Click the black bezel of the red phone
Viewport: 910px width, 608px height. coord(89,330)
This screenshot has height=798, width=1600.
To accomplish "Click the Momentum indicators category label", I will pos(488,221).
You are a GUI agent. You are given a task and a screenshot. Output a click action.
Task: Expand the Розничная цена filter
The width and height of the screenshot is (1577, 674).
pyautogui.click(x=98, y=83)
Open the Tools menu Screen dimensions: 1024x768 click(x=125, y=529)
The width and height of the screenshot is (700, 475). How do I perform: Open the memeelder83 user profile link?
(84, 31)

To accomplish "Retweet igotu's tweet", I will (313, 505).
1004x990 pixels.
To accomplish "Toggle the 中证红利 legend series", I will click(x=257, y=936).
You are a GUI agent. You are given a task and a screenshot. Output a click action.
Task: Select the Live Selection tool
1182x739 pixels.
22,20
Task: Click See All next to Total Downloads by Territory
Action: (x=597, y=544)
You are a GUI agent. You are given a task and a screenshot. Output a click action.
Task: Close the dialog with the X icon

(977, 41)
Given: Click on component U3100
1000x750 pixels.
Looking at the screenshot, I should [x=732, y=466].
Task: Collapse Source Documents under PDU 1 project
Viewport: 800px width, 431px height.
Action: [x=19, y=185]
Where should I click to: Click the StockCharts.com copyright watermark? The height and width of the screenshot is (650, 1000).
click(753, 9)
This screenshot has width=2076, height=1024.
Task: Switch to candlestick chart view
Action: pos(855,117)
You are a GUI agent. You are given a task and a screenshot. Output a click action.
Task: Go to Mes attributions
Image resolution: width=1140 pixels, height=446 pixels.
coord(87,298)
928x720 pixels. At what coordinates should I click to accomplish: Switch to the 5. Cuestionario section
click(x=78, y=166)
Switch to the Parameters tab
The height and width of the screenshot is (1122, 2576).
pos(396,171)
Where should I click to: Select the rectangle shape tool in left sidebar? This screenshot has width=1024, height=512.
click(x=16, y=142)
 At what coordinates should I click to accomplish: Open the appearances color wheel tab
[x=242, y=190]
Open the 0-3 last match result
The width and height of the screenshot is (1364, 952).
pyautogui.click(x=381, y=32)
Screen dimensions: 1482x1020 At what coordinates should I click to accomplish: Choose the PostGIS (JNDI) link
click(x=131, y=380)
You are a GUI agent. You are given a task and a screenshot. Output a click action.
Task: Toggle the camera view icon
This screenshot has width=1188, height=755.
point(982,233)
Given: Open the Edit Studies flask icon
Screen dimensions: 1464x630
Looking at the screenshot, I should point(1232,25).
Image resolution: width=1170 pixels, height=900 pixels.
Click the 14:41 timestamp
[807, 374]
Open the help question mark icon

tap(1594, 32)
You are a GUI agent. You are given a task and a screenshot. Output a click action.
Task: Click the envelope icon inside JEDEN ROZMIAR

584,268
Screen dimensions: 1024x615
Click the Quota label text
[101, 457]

PROBLEM DESCRIPTION —
Repeat the data. Every word must match.

TASK RESPONSE —
Click the black bezel of the red phone
Viewport: 910px width, 608px height. coord(89,330)
This screenshot has height=798, width=1600.
To accomplish "Click the Momentum indicators category label", I will pos(488,221).
You are a GUI agent. You are given a task and a screenshot. Output a click action.
Task: Expand the Розничная цена filter
The width and height of the screenshot is (1577, 674).
pyautogui.click(x=98, y=83)
Open the Tools menu Screen dimensions: 1024x768 click(x=125, y=529)
The width and height of the screenshot is (700, 475). How do I perform: Open the memeelder83 user profile link?
(84, 31)

To accomplish "Retweet igotu's tweet", I will (313, 505).
1004x990 pixels.
To accomplish "Toggle the 中证红利 legend series", I will click(x=257, y=936).
You are a GUI agent. You are given a task and a screenshot. Output a click action.
Task: Select the Live Selection tool
1182x739 pixels.
22,20
Task: Click See All next to Total Downloads by Territory
Action: (x=597, y=544)
You are a GUI agent. You are given a task and a screenshot. Output a click action.
Task: Close the dialog with the X icon

(977, 41)
Given: Click on component U3100
1000x750 pixels.
Looking at the screenshot, I should [x=732, y=466].
Task: Collapse Source Documents under PDU 1 project
Viewport: 800px width, 431px height.
Action: [x=19, y=185]
Where should I click to: Click the StockCharts.com copyright watermark? The height and width of the screenshot is (650, 1000).
click(753, 9)
This screenshot has width=2076, height=1024.
Task: Switch to candlestick chart view
Action: pos(855,117)
You are a GUI agent. You are given a task and a screenshot. Output a click action.
Task: Go to Mes attributions
Image resolution: width=1140 pixels, height=446 pixels.
coord(87,298)
928x720 pixels. At what coordinates should I click to accomplish: Switch to the 5. Cuestionario section
click(x=78, y=166)
Switch to the Parameters tab
The height and width of the screenshot is (1122, 2576).
pos(396,171)
Where should I click to: Select the rectangle shape tool in left sidebar? This screenshot has width=1024, height=512.
click(x=16, y=142)
 At what coordinates should I click to accomplish: Open the appearances color wheel tab
[x=242, y=190]
Open the 0-3 last match result
The width and height of the screenshot is (1364, 952).
pyautogui.click(x=381, y=32)
Screen dimensions: 1482x1020 At what coordinates should I click to accomplish: Choose the PostGIS (JNDI) link
click(x=131, y=380)
You are a GUI agent. You are given a task and a screenshot. Output a click action.
Task: Toggle the camera view icon
This screenshot has width=1188, height=755.
point(982,233)
Given: Open the Edit Studies flask icon
Screen dimensions: 1464x630
Looking at the screenshot, I should point(1232,25).
Image resolution: width=1170 pixels, height=900 pixels.
Click the 14:41 timestamp
[807, 374]
Open the help question mark icon

tap(1594, 32)
You are a GUI agent. You are given a task and a screenshot. Output a click action.
Task: Click the envelope icon inside JEDEN ROZMIAR

584,268
Screen dimensions: 1024x615
Click the Quota label text
[101, 457]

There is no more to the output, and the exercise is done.